## [EXERCISE DIRECTIONS]
For this exercise, reproduce the entries below exactly, but only from the line containing "Click the Close button" through the line containing "Task: Expand hidden icons in the system tray", both included.

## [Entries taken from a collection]
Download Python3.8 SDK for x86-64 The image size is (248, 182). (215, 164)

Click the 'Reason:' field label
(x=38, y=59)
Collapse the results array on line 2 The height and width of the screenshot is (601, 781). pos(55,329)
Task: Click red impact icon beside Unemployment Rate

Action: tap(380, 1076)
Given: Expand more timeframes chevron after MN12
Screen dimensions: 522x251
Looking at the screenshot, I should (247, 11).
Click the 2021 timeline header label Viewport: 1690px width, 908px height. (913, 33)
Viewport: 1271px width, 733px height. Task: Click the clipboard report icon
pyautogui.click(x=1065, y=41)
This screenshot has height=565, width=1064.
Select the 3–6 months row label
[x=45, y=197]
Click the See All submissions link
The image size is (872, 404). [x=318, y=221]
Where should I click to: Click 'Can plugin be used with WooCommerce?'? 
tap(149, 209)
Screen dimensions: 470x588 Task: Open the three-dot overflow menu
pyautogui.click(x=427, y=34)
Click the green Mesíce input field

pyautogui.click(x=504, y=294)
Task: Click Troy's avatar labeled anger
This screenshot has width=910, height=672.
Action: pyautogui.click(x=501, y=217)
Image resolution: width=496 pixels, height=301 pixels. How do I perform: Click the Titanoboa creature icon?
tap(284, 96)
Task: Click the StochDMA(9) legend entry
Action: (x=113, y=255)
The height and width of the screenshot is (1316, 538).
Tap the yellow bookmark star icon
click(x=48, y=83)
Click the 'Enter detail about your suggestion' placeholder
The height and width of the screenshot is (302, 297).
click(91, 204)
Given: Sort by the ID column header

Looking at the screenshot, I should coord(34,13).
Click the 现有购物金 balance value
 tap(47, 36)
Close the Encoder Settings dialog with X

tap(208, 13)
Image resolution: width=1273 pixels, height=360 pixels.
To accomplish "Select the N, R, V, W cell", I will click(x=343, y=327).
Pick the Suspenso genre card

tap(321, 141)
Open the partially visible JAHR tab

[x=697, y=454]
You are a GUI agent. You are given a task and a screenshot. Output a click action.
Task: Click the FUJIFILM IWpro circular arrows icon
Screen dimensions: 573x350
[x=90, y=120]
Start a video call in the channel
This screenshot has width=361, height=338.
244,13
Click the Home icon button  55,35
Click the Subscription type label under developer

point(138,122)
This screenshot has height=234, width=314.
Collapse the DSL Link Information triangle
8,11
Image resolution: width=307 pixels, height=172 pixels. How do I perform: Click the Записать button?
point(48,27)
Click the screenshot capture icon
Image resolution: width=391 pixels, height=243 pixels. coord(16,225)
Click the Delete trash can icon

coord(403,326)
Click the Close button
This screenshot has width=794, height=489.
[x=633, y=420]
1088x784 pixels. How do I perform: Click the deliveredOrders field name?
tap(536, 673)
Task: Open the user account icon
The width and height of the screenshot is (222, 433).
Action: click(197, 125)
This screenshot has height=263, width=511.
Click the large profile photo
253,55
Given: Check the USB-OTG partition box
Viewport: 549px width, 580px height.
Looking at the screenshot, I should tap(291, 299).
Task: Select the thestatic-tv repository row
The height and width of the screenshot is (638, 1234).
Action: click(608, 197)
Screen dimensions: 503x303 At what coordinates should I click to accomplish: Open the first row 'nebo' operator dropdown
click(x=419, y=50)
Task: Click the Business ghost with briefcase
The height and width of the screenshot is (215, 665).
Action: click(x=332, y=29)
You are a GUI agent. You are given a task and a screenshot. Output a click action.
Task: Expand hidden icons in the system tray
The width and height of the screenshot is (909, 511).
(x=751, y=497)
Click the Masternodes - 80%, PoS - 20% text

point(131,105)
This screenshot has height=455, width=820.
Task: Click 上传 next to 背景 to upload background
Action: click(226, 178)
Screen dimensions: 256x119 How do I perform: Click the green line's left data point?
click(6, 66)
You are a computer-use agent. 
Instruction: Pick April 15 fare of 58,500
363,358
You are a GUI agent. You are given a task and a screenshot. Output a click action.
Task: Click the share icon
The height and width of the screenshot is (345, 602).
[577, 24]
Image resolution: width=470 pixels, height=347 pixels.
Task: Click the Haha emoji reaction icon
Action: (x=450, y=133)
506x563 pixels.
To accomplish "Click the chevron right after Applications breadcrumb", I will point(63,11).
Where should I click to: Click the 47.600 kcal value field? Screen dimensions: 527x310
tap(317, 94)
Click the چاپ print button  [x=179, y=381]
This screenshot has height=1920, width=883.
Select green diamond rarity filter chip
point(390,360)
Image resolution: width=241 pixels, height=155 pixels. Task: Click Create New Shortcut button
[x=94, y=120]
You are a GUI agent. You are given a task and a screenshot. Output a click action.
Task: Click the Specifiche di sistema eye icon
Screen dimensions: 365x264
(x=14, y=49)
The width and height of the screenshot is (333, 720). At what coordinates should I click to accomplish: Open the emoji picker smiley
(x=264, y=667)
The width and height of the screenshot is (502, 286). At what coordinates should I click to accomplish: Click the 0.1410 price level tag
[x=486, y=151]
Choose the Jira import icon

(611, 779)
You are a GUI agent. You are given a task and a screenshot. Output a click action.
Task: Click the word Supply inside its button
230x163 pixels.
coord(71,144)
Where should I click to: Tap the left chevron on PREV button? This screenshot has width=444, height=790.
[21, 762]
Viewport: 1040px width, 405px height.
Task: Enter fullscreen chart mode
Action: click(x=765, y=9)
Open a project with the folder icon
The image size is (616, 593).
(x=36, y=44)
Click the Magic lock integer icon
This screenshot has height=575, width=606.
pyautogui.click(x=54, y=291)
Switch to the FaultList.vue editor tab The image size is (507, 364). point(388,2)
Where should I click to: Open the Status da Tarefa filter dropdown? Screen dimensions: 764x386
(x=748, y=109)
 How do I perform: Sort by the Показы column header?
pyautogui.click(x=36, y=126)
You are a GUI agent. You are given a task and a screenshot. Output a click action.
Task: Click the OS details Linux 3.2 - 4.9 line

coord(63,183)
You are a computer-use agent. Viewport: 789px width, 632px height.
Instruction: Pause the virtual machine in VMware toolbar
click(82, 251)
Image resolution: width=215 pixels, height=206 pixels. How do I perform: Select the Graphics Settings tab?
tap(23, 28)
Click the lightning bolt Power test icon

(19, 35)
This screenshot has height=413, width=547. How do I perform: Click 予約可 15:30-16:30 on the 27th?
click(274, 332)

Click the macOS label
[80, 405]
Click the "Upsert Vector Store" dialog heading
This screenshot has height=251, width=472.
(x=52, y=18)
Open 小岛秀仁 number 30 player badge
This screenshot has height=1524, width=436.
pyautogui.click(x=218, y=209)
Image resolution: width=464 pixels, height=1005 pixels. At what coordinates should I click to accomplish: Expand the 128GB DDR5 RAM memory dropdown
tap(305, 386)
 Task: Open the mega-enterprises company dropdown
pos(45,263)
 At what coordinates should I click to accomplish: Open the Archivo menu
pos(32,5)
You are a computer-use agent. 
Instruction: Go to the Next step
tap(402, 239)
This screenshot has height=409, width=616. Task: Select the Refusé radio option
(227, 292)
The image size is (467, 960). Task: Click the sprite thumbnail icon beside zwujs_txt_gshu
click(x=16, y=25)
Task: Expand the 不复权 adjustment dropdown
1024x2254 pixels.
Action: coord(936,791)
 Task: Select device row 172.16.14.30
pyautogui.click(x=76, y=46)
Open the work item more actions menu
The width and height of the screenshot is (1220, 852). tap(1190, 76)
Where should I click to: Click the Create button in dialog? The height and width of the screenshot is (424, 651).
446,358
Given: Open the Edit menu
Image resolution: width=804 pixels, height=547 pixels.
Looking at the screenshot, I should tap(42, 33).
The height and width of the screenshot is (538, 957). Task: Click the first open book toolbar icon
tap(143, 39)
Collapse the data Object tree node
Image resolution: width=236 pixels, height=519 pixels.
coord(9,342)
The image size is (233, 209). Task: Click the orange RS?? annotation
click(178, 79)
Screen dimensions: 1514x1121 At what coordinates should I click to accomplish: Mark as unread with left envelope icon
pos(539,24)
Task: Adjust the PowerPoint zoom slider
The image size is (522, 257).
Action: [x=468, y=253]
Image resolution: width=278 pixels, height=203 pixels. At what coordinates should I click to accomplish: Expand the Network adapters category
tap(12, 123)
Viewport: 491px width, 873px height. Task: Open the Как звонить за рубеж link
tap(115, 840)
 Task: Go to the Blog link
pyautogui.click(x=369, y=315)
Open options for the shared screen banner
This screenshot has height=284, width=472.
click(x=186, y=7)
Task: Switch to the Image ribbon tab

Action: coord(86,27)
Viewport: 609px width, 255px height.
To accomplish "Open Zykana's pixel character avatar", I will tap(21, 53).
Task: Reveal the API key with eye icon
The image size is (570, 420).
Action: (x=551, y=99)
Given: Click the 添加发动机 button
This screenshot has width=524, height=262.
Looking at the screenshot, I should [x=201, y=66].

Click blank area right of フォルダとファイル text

## [RESULT OF THIS EXERCISE]
Click the Close button
This screenshot has width=794, height=489.
[x=633, y=420]
1088x784 pixels. How do I perform: Click the deliveredOrders field name?
tap(536, 673)
Task: Open the user account icon
The width and height of the screenshot is (222, 433).
Action: click(197, 125)
This screenshot has height=263, width=511.
Click the large profile photo
253,55
Given: Check the USB-OTG partition box
Viewport: 549px width, 580px height.
Looking at the screenshot, I should tap(291, 299).
Task: Select the thestatic-tv repository row
The height and width of the screenshot is (638, 1234).
Action: click(608, 197)
Screen dimensions: 503x303 At what coordinates should I click to accomplish: Open the first row 'nebo' operator dropdown
click(x=419, y=50)
Task: Click the Business ghost with briefcase
The height and width of the screenshot is (215, 665).
Action: click(x=332, y=29)
You are a GUI agent. You are given a task and a screenshot. Output a click action.
Task: Expand hidden icons in the system tray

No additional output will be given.